[Records for locating words and elements]
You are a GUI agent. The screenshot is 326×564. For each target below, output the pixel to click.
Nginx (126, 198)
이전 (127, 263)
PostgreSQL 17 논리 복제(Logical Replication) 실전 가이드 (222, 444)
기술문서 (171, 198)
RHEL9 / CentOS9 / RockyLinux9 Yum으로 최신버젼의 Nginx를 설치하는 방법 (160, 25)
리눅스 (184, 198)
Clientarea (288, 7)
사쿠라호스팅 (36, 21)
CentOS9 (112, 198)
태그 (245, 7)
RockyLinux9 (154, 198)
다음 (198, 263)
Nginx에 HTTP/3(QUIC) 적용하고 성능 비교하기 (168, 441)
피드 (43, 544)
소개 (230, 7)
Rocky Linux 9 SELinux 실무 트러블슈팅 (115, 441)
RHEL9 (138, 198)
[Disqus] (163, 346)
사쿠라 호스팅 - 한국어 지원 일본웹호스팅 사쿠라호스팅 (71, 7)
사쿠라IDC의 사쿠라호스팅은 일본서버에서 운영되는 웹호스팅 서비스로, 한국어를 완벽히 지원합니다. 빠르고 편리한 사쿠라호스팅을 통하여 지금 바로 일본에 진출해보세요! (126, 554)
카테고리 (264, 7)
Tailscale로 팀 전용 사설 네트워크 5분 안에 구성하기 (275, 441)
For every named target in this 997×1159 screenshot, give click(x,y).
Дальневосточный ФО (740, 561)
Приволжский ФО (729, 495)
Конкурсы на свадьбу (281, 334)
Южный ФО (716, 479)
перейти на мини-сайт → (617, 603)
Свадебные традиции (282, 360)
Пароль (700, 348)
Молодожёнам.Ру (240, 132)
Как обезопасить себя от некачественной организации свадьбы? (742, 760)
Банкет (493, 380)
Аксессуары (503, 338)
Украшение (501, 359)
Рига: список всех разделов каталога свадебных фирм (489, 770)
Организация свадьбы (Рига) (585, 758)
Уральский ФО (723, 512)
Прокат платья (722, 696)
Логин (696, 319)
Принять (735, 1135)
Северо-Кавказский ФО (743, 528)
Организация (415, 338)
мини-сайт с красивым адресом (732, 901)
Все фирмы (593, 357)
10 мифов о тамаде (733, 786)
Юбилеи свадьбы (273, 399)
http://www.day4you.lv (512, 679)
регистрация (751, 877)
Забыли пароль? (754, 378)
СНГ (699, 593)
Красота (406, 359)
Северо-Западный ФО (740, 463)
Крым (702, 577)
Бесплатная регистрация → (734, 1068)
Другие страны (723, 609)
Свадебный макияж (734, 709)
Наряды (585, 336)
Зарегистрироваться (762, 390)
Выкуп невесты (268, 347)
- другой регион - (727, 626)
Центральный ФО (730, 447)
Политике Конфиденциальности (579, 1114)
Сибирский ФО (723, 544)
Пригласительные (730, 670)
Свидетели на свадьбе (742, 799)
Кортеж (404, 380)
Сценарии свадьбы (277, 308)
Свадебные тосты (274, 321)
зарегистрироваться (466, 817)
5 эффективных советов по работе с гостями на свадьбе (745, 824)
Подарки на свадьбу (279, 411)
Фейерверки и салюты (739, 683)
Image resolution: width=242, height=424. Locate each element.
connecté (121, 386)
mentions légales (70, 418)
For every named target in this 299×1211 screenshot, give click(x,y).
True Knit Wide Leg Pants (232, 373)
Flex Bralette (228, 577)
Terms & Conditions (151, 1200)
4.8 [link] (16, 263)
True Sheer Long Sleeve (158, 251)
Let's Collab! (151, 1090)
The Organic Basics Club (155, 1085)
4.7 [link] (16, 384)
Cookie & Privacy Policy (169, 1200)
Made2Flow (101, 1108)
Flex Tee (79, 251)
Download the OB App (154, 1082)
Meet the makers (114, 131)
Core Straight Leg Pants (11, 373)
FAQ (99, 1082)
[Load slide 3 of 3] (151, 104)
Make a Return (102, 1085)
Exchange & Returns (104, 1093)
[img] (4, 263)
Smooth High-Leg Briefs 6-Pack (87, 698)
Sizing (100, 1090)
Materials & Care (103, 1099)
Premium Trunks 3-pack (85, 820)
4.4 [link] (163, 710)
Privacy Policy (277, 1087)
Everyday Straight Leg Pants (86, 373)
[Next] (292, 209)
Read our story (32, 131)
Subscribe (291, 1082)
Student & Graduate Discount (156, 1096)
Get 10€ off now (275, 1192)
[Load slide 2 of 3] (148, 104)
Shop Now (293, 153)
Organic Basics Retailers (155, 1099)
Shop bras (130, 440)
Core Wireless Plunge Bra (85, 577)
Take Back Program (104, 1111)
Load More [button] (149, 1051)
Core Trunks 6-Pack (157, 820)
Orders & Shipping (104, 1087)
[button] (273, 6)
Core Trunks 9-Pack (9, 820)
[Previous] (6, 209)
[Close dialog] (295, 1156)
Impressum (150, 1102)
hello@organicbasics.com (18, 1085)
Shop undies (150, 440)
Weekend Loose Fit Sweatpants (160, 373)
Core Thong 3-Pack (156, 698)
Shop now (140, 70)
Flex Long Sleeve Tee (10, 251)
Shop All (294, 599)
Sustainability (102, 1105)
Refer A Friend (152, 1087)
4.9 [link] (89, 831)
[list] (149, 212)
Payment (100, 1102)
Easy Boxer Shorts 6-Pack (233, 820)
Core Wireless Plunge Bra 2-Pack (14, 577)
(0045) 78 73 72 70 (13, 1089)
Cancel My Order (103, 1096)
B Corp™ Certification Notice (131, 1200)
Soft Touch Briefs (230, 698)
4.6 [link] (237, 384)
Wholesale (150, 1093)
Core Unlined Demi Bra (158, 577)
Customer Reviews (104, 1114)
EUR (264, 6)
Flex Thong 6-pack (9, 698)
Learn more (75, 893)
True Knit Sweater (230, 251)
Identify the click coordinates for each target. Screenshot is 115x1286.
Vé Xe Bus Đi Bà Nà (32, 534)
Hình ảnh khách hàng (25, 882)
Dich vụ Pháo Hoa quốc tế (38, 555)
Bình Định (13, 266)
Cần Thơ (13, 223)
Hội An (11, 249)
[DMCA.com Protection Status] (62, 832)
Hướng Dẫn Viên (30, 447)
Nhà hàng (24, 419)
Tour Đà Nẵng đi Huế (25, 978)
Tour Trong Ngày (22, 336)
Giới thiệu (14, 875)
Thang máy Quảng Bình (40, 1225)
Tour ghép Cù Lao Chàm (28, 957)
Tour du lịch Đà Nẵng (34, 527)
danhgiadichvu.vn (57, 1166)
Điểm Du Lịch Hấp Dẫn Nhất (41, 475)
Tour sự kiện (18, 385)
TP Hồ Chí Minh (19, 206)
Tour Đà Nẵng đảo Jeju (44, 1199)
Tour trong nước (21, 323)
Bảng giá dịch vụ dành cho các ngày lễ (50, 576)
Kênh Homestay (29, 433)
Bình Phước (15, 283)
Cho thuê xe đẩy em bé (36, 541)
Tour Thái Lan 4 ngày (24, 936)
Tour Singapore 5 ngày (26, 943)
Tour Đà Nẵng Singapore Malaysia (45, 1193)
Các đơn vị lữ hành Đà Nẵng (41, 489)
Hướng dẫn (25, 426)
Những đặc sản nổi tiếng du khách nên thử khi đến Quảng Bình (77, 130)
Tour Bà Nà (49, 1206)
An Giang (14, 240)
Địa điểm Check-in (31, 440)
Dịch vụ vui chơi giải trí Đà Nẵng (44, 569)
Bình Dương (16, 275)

> [Task brief] Copy out the records starting at the line that contains "Рига: список всех" and ending at the line that contains "Организация (415, 338)", including both of those lines. Reproduce each line character for character.

> [Exercise result]
Рига: список всех разделов каталога свадебных фирм (489, 770)
Организация свадьбы (Рига) (585, 758)
Уральский ФО (723, 512)
Прокат платья (722, 696)
Логин (696, 319)
Принять (735, 1135)
Северо-Кавказский ФО (743, 528)
Организация (415, 338)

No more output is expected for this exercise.